Segundo a empresa de pesquisas Plano CDE, as classes mais baixas tiveram perdas mais agudas não só por conta da inflação - ligada mais a produtos do que a serviços (mais consumidos pela classe média) -, mas também porque há menos dinheiro entrando no bolso dessas pessoas. “Cerca de 60% da renda das classes C, D e E é variável”, afirma Maurício de Almeida Prado, diretor executivo da empresa. “Só que muitos trabalhos domésticos e outros serviços informais não voltaram aos patamares pré-pandemia.
”Na ponta do lápis, o peso da inflação, somado à redução da renda variável, resultou na sensação de empobrecimento maior para quem já tinha menos. De acordo com a Plano CDE, enquanto os 50% mais ricos perderam 4% da renda entre 2018 e 2021, os 10% mais pobres tinham menos 20% no bolso. “Para essa população, a sensação ainda é de perda”, afirma Almeida Prado. “As coisas estão menos piores, mas nem de longe retornaram ao que eram.
”Como o fenômeno é global, seu reflexo pode dar pistas em relação à eleição brasileira na visão da Eurasia, que trabalha com alguns bancos de dados e inteligência preditiva em cima de mais de 300 eleições já realizadas ao redor do mundo. Nos países que enfrentaram choques inflacionários como o Brasil, por exemplo, 80% dos líderes deixaram o cargo em até dois anos. “É o que tem acontecido em toda América Latina, com as trocas de comando em Chile, Colômbia e Peru”, diz Garman.

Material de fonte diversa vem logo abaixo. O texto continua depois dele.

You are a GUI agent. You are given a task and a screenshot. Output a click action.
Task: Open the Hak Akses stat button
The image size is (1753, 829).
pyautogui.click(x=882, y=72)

Por outro lado, na base de dados da Eurasia, presidentes com taxa de aprovação de 40% têm 58% de chance de se reeleger. O índice da gestão Bolsonaro, de 30% no fim do ano passado, tem superado os 40% em algumas pesquisas. Entre os motivos, estão a queda no desemprego e a consequente recuperação da renda. Soma-se a isso três meses consecutivos de deflação, além do pacote de bondades com viés eleitoral.
Nas eleições de 2018, a consultoria afirmou, com um ano e meio de antecedência, que um candidato antiestablishment ganharia as eleições e que Bolsonaro levaria a faixa, seis meses antes do pleito. Agora, suas apostas para o segundo turno são de que Lula tem 65% de chances de levar - e um dos principais motivos é a sensação de vulnerabilidade crescente de boa parte da população. “Se não fosse o choque inflacionário, Bolsonaro seria reeleito”, diz Garman.
Num País tão dividido, porém, a certeza está longe de ser tão evidente. Pesquisas eleitorais divulgadas esta semana mostraram Lula perdendo votos entre quem tem menor escolaridade e renda. Bolsonaro faz o movimento oposto. O mesmo aconteceu entre eleitores que recebem o Auxílio Brasil.
João Carlos Batista, o pastor João Boca, coordenou por 25 anos a Missão Cena, que realiza trabalhos com pessoas em situação de rua, em São Paulo. Liderança evangélica respeitada na área, trabalha hoje com famílias carentes em quatro comunidades. Para ele, não há favoritismo em relação aos candidatos entre os mais pobres. “A polarização que se vê em toda a sociedade se repete também entre os que ganham menos”, diz. “Antigamente, essas pessoas eram carentes também de informação, mas essa realidade não existe mais: todo mundo tem acesso a tudo, sabe ler e interpretar cada um dos fatos, de acordo com suas crenças.”
”No seu dia a dia, ele vê muitas pessoas com medo de perder o emprego e, muitas vezes, sem conseguir pagar as contas do mês. Mas diz encontrar, na mesma medida, quem continue fã da Lava Jato - e jamais votaria no Lula e quem veja no “discurso agressivo, Bolsonaro ser contra a bíblia” e o rejeite nas urnas. “A resiliência do pobre é maior”, afirma ele. “Independentemente do que aconteça na eleição, no ano que vem vamos ouvir panelas batendo de novo porque o povo está muito dividido.”